→ **Goal of the exercise**:
Copy out all the records, word for word.

[Data items]
------------------------------------------------------------------------

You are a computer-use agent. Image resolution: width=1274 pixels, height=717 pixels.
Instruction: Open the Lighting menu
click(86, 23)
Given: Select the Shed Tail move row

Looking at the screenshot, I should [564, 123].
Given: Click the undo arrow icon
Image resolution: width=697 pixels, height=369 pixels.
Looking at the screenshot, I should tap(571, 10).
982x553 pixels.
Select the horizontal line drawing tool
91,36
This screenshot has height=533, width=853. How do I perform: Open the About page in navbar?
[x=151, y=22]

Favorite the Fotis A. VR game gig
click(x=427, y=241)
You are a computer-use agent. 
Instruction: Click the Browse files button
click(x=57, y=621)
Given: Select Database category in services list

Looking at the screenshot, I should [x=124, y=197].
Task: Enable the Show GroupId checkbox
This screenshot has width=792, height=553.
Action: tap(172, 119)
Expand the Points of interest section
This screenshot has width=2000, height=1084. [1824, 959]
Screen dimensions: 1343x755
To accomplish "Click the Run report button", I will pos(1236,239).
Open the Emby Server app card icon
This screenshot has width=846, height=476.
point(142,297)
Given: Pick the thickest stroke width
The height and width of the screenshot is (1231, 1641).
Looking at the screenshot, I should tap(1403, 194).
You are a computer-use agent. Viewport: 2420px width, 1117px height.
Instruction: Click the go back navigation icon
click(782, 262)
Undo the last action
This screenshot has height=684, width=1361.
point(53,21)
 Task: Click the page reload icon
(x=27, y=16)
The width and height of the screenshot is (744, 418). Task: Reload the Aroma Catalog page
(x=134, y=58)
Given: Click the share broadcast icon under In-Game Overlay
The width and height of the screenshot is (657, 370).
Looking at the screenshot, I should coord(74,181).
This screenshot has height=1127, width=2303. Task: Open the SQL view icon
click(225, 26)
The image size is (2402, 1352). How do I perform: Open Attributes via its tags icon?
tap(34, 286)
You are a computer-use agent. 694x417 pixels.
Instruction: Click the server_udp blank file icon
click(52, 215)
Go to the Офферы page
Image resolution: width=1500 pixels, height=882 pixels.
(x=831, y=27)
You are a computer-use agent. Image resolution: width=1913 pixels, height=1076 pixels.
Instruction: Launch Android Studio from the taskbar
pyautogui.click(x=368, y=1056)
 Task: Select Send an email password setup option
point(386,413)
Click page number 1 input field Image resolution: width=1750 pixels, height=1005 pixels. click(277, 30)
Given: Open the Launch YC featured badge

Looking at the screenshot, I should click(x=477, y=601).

------------------------------------------------------------------------

→ **Answer to the problem**:
You are a computer-use agent. Image resolution: width=1274 pixels, height=717 pixels.
Instruction: Open the Lighting menu
click(86, 23)
Given: Select the Shed Tail move row

Looking at the screenshot, I should [564, 123].
Given: Click the undo arrow icon
Image resolution: width=697 pixels, height=369 pixels.
Looking at the screenshot, I should tap(571, 10).
982x553 pixels.
Select the horizontal line drawing tool
91,36
This screenshot has height=533, width=853. How do I perform: Open the About page in navbar?
[x=151, y=22]

Favorite the Fotis A. VR game gig
click(x=427, y=241)
You are a computer-use agent. 
Instruction: Click the Browse files button
click(x=57, y=621)
Given: Select Database category in services list

Looking at the screenshot, I should [x=124, y=197].
Task: Enable the Show GroupId checkbox
This screenshot has width=792, height=553.
Action: tap(172, 119)
Expand the Points of interest section
This screenshot has width=2000, height=1084. [1824, 959]
Screen dimensions: 1343x755
To accomplish "Click the Run report button", I will pos(1236,239).
Open the Emby Server app card icon
This screenshot has width=846, height=476.
point(142,297)
Given: Pick the thickest stroke width
The height and width of the screenshot is (1231, 1641).
Looking at the screenshot, I should tap(1403, 194).
You are a computer-use agent. Viewport: 2420px width, 1117px height.
Instruction: Click the go back navigation icon
click(782, 262)
Undo the last action
This screenshot has height=684, width=1361.
point(53,21)
 Task: Click the page reload icon
(x=27, y=16)
The width and height of the screenshot is (744, 418). Task: Reload the Aroma Catalog page
(x=134, y=58)
Given: Click the share broadcast icon under In-Game Overlay
The width and height of the screenshot is (657, 370).
Looking at the screenshot, I should coord(74,181).
This screenshot has height=1127, width=2303. Task: Open the SQL view icon
click(225, 26)
The image size is (2402, 1352). How do I perform: Open Attributes via its tags icon?
tap(34, 286)
You are a computer-use agent. 694x417 pixels.
Instruction: Click the server_udp blank file icon
click(52, 215)
Go to the Офферы page
Image resolution: width=1500 pixels, height=882 pixels.
(x=831, y=27)
You are a computer-use agent. Image resolution: width=1913 pixels, height=1076 pixels.
Instruction: Launch Android Studio from the taskbar
pyautogui.click(x=368, y=1056)
 Task: Select Send an email password setup option
point(386,413)
Click page number 1 input field Image resolution: width=1750 pixels, height=1005 pixels. click(277, 30)
Given: Open the Launch YC featured badge

Looking at the screenshot, I should click(x=477, y=601).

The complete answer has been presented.